Document passage:
_ _ _
I guess a question is the following: what is it known of the laminar structural differences between V1 and IT? This might shed some light on what they might be do differently, regardless of their input (in both cases, trains of incoming spikes, after all….).
Max
As far as I know, their laminar structure is roughly similar insofar as which layers receive input, primarily 4, and which project to subsequent areas in whatever hierarchy you have in mind (vision, memory, executive function, whatever). This is far more general than you’re expecting I’m sure, but the precise cytoarchitecture hasn’t been as thoroughly characterized as that of V1; that is, I’m not aware of too much slice work from IT. I would look at Kathleen Rockland’s lab, which has done some of the most detailed work around the upper reaches of the ventral stream (V4 through anterior IT). Either way, I think this sort of data has not resulted in the sort of comprehensive picture one would need to explain human object recognition, let alone something we could use in a technological application.
The question, at this point, is not how do IT cells respond to visual stimuli, or what the biophysical properties of IT cells are (though this would be wonderful, insanely useful data to have). We have a truckload of electrophysiological data, even if some of it falls prey to the sort of difficulties pointed out in an article from Pinto et al. in PLoS. I think the general problem is that we’re looking at a filter’s response, assuming IT does some form of filtering at a reasonable level of approximation, without a clue about what its input looks like. It makes trying to derive a transfer function, perhaps one you could use in an object recognition system, impossible.
_ _ _
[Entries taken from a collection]
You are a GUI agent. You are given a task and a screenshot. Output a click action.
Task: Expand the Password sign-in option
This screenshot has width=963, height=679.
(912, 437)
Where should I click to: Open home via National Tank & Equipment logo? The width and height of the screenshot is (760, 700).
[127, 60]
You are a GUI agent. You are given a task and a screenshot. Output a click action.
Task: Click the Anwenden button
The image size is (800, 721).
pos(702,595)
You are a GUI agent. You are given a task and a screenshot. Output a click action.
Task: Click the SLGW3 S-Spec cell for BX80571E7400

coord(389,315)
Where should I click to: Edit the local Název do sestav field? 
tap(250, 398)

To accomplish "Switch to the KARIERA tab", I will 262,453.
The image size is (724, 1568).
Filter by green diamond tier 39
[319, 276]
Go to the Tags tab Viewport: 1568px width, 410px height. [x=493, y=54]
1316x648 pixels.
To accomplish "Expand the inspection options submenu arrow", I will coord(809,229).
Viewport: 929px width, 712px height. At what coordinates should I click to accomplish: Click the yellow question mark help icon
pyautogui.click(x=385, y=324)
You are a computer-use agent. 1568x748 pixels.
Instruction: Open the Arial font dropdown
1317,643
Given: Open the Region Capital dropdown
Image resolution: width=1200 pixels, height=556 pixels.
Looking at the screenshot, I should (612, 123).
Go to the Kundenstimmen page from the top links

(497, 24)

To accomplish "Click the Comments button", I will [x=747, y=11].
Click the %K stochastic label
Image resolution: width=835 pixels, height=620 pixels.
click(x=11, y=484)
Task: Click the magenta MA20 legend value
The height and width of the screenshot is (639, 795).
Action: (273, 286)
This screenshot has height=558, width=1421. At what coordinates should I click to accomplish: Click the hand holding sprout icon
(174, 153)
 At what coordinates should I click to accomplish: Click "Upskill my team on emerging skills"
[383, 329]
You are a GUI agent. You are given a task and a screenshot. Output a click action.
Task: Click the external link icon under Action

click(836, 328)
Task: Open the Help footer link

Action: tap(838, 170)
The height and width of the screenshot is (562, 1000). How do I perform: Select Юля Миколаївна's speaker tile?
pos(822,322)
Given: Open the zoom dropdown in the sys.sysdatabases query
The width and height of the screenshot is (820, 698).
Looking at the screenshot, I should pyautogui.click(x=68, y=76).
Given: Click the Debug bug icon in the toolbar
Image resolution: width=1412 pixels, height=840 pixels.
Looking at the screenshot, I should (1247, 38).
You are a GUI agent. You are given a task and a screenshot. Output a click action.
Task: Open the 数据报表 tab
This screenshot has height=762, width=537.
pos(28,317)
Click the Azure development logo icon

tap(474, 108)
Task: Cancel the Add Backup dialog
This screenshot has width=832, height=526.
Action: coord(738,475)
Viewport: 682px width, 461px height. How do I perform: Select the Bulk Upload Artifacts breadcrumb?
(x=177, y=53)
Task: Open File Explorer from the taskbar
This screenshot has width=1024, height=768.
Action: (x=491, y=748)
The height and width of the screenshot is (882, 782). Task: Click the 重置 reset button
_ _ _
Your goal:
Answer these questions about the thread on V1 and IT:
1. Which layer primarily receives input in both V1 and IT?
2. Whose lab does the reply recommend for detailed work on the upper reaches of the ventral stream?
3. In what publication did the article from Pinto et al. appear?

Output of the exercise:
1. Layer 4
2. Kathleen Rockland's lab
3. PLoS